Revise the records from the line containing "The width and" through the line containing "point(779,53)" by replacing "three-dot" with "overflow" and keeping everything else the same. Leave the pictures out of your answer.
Start of Provided material
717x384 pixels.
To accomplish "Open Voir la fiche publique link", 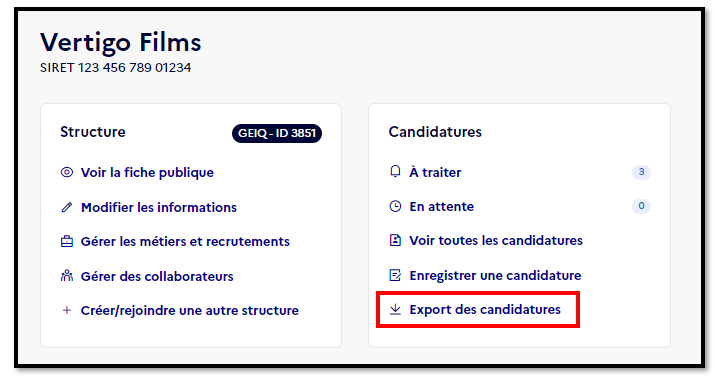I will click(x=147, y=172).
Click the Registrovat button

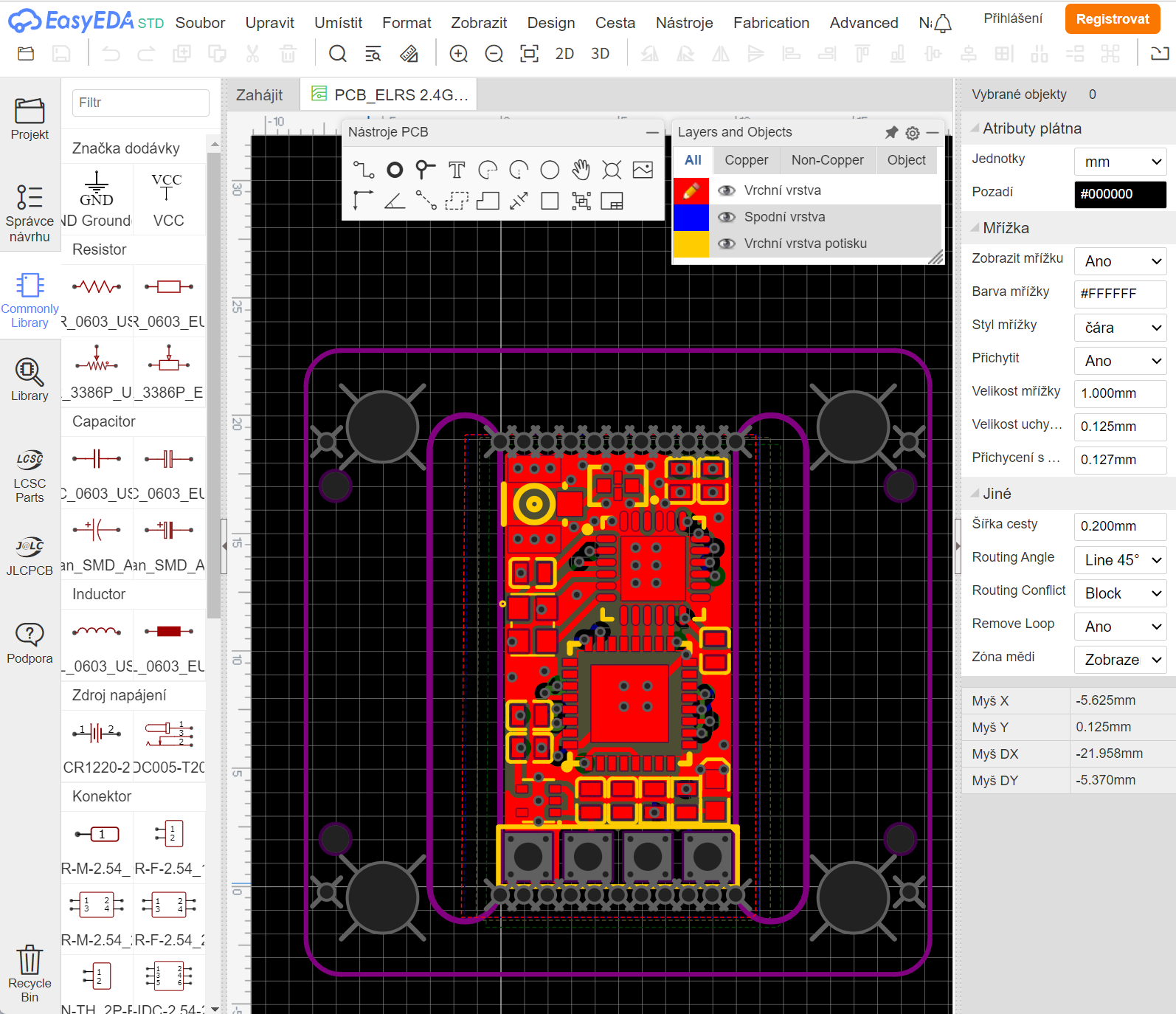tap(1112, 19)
End of Provided material
Start of Provided material
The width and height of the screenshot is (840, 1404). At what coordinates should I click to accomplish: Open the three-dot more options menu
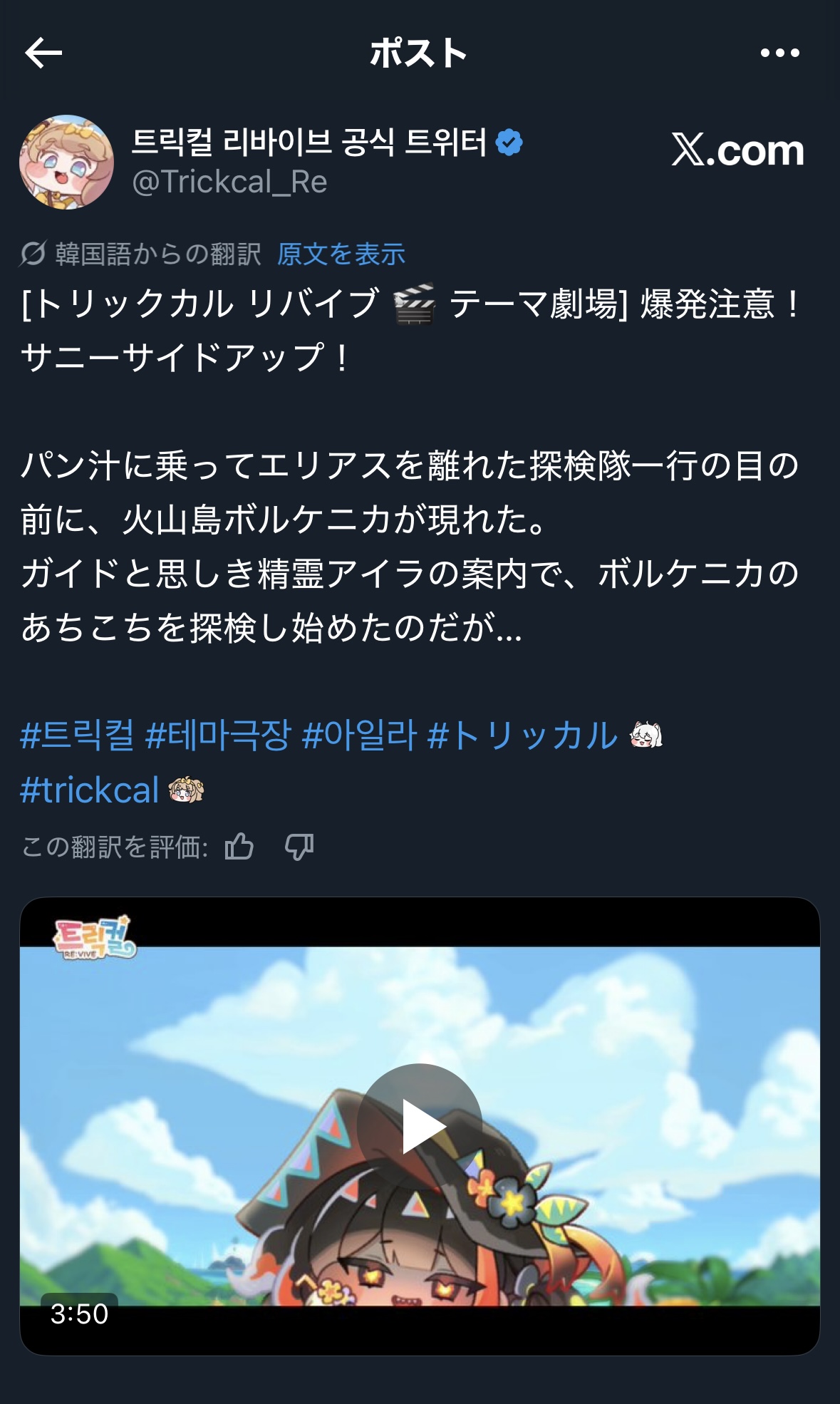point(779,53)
End of Provided material
Right answer:
The width and height of the screenshot is (840, 1404). At what coordinates should I click to accomplish: Open the overflow more options menu
point(779,53)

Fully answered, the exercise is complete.